◆ TO DO:
Set out exactly every line of the entries below, starting at the line that holds "Search (6, 2028)" and stopping after the line that holds "The Origins of Our Discontents (53, 2373)".

*** GIVEN RECORDS Section Begins ***

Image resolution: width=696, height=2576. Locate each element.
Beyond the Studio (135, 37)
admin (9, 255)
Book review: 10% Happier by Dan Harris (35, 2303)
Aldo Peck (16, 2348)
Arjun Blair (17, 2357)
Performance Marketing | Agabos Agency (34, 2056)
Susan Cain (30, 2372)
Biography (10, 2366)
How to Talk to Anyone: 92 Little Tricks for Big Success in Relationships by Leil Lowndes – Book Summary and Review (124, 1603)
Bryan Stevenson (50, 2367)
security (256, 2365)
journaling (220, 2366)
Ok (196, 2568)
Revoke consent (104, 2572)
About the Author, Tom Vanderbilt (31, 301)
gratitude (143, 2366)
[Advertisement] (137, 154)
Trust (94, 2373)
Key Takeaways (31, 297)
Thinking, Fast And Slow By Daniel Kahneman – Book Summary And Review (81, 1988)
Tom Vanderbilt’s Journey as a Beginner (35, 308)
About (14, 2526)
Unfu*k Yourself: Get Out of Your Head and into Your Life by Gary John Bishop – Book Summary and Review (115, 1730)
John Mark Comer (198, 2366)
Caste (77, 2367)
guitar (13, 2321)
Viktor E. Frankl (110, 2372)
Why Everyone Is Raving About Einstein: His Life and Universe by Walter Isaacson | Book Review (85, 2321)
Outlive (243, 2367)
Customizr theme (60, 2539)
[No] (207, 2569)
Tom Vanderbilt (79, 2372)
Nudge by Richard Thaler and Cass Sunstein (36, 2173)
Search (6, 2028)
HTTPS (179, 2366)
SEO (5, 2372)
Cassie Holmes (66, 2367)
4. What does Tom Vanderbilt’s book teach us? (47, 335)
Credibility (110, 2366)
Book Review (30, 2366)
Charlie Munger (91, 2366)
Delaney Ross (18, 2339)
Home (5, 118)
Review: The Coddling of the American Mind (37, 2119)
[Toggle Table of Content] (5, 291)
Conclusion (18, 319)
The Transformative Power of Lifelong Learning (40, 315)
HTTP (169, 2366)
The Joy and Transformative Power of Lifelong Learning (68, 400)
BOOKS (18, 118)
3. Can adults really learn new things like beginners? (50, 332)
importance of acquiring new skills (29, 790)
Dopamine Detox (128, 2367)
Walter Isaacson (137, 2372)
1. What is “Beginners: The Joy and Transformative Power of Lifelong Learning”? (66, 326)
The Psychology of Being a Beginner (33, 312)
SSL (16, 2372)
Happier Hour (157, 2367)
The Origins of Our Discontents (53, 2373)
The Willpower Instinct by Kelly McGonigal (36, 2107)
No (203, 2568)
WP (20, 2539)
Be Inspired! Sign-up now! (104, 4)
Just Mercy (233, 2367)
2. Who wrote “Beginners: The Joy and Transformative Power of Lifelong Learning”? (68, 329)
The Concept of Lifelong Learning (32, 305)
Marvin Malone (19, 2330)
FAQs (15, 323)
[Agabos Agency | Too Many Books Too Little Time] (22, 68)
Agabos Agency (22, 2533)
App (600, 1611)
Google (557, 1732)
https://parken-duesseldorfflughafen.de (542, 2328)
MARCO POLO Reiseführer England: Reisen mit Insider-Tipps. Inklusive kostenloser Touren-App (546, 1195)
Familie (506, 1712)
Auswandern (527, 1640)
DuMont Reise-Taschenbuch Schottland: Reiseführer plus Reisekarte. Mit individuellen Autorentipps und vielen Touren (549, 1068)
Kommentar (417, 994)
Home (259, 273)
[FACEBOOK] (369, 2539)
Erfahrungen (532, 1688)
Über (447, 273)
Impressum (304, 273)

*** GIVEN RECORDS Section Ends ***

◆ RESPONSE BELOW:
Search (6, 2028)
HTTPS (179, 2366)
SEO (5, 2372)
Cassie Holmes (66, 2367)
4. What does Tom Vanderbilt’s book teach us? (47, 335)
Credibility (110, 2366)
Book Review (30, 2366)
Charlie Munger (91, 2366)
Delaney Ross (18, 2339)
Home (5, 118)
Review: The Coddling of the American Mind (37, 2119)
[Toggle Table of Content] (5, 291)
Conclusion (18, 319)
The Transformative Power of Lifelong Learning (40, 315)
HTTP (169, 2366)
The Joy and Transformative Power of Lifelong Learning (68, 400)
BOOKS (18, 118)
3. Can adults really learn new things like beginners? (50, 332)
importance of acquiring new skills (29, 790)
Dopamine Detox (128, 2367)
Walter Isaacson (137, 2372)
1. What is “Beginners: The Joy and Transformative Power of Lifelong Learning”? (66, 326)
The Psychology of Being a Beginner (33, 312)
SSL (16, 2372)
Happier Hour (157, 2367)
The Origins of Our Discontents (53, 2373)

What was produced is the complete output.